- [Task directions] Reproduce the following data verbatim, keeping every line and character unchanged.
:: Extracted information
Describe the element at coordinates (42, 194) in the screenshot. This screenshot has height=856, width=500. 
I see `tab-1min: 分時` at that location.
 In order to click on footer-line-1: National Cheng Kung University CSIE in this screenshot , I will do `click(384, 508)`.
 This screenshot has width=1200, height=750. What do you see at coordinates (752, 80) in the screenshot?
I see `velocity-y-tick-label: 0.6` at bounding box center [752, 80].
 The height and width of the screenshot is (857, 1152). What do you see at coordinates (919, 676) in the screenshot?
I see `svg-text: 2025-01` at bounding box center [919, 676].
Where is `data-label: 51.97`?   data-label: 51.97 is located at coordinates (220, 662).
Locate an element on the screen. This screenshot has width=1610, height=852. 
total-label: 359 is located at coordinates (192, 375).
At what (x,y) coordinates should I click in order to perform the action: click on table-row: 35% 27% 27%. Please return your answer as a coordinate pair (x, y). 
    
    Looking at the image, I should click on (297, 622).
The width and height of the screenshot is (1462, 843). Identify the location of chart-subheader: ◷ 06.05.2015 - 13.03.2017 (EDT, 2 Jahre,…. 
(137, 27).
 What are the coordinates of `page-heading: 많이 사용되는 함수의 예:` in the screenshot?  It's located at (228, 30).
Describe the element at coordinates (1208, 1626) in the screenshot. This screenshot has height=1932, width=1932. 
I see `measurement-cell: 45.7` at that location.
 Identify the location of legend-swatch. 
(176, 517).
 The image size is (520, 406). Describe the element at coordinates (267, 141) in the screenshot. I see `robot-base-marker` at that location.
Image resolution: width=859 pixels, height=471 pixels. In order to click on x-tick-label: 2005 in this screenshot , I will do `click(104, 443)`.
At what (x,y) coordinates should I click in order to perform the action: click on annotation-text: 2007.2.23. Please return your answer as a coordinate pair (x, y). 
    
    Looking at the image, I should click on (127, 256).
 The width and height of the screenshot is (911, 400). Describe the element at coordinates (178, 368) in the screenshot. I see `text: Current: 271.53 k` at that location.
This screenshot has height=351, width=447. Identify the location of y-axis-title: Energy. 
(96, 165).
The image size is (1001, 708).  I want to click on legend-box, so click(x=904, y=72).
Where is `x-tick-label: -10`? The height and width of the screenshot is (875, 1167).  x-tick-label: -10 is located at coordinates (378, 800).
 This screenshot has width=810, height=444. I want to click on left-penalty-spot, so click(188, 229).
::::
- [Task answer]
Describe the element at coordinates (42, 194) in the screenshot. This screenshot has height=856, width=500. 
I see `tab-1min: 分時` at that location.
 In order to click on footer-line-1: National Cheng Kung University CSIE in this screenshot , I will do `click(384, 508)`.
 This screenshot has width=1200, height=750. What do you see at coordinates (752, 80) in the screenshot?
I see `velocity-y-tick-label: 0.6` at bounding box center [752, 80].
 The height and width of the screenshot is (857, 1152). What do you see at coordinates (919, 676) in the screenshot?
I see `svg-text: 2025-01` at bounding box center [919, 676].
Where is `data-label: 51.97`?   data-label: 51.97 is located at coordinates (220, 662).
Locate an element on the screen. This screenshot has width=1610, height=852. 
total-label: 359 is located at coordinates (192, 375).
At what (x,y) coordinates should I click in order to perform the action: click on table-row: 35% 27% 27%. Please return your answer as a coordinate pair (x, y). 
    
    Looking at the image, I should click on (297, 622).
The width and height of the screenshot is (1462, 843). Identify the location of chart-subheader: ◷ 06.05.2015 - 13.03.2017 (EDT, 2 Jahre,…. 
(137, 27).
 What are the coordinates of `page-heading: 많이 사용되는 함수의 예:` in the screenshot?  It's located at (228, 30).
Describe the element at coordinates (1208, 1626) in the screenshot. This screenshot has height=1932, width=1932. 
I see `measurement-cell: 45.7` at that location.
 Identify the location of legend-swatch. 
(176, 517).
 The image size is (520, 406). Describe the element at coordinates (267, 141) in the screenshot. I see `robot-base-marker` at that location.
Image resolution: width=859 pixels, height=471 pixels. In order to click on x-tick-label: 2005 in this screenshot , I will do `click(104, 443)`.
At what (x,y) coordinates should I click in order to perform the action: click on annotation-text: 2007.2.23. Please return your answer as a coordinate pair (x, y). 
    
    Looking at the image, I should click on (127, 256).
 The width and height of the screenshot is (911, 400). Describe the element at coordinates (178, 368) in the screenshot. I see `text: Current: 271.53 k` at that location.
This screenshot has height=351, width=447. Identify the location of y-axis-title: Energy. 
(96, 165).
The image size is (1001, 708).  I want to click on legend-box, so click(x=904, y=72).
Where is `x-tick-label: -10`? The height and width of the screenshot is (875, 1167).  x-tick-label: -10 is located at coordinates (378, 800).
 This screenshot has width=810, height=444. I want to click on left-penalty-spot, so click(188, 229).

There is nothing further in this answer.